***** Provided text

The density matricies for statistical mixtures of horizontal and vertical polarizations are the same as for mixtures of diagonal and anti-diagonal mixtures, so there should be no experiment that behaves differently for each mixture. I had an idea about it that's got to be wrong and am hoping someone can point out the flaw(s) in my reasoning.

If the H/V mixture is sent to a double-slit experiment with quarter wave plates in front of the slits, one with the fast axis horizontal and the other vertical, H will keep its polarization but be delayed at one slit, V will also keep its polarization but be delayed at the other slit. This results in the interference patterns overlapping and becoming indistinguishable. Diagonal and anti-diagonal polarizations will get converted into left- and right-circular polarization at each slit and not interfere at all.

If a lens is in the zone where H and V interference happens (or lack of it for D/A), if will focus the light to images of the two slits. For H/V, the light at each will be a mixture of H and V. For D and A, they get converted to circular and there ends up being a mixture of left- and right-circular polarization at each image.

**********
***** Record extracts

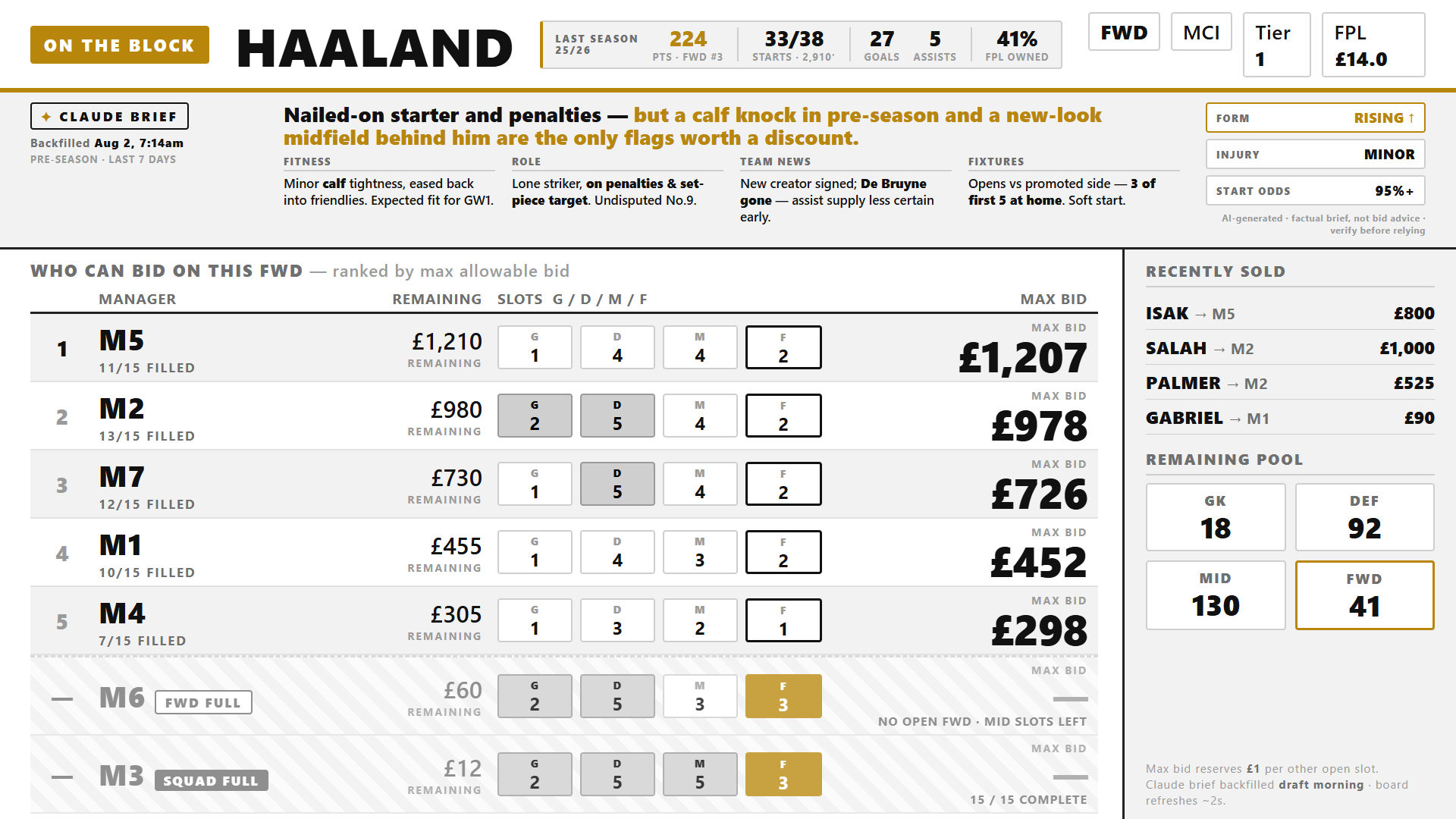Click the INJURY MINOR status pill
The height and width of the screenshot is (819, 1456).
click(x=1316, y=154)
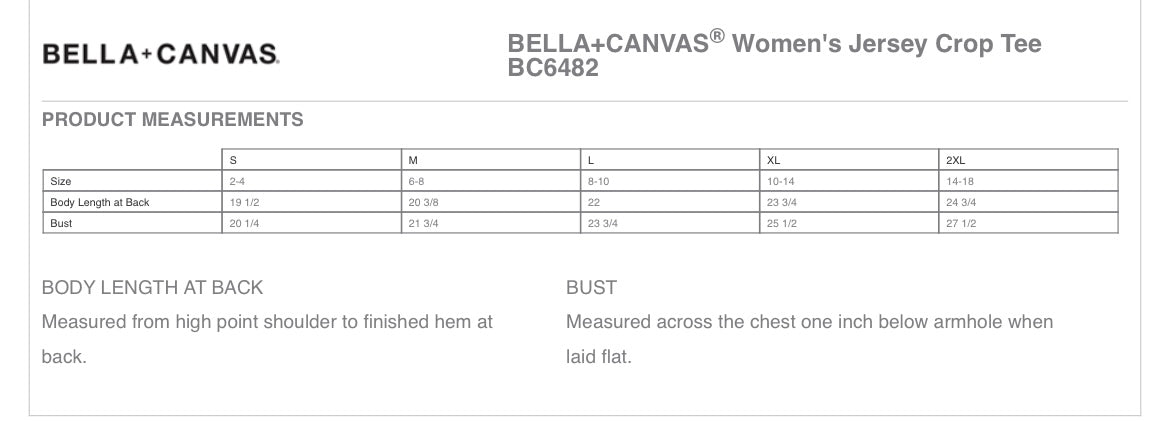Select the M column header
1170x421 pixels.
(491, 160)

**********
***** Record extracts

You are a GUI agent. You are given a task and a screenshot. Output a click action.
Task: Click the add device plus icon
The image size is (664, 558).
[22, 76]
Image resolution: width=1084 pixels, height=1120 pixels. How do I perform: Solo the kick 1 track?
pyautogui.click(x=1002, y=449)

**********

## What the exercise asks
Resume the forum post about polarization mixtures and the double-slit setup, picking up right after its final sentence.

## Response for this exercise
If beam blocks, like wires or 3D-printed "jail bars" are put into the interference area such that they are where the bright fringes of one of the interference patterns are at, they will block most of that polarization in the H/V mixture but evenly block the circular polarization from D/A. At the images, they will get a lot of one polarization and little of the other for H/V but get an even mixture of left- and right-circular polarization for D/A. Putting H and V polarizers in the images and detecting light levers would then give different amounts of light for H/V and equal amounts of light for D/A.

That can't be. What am I doing wrong?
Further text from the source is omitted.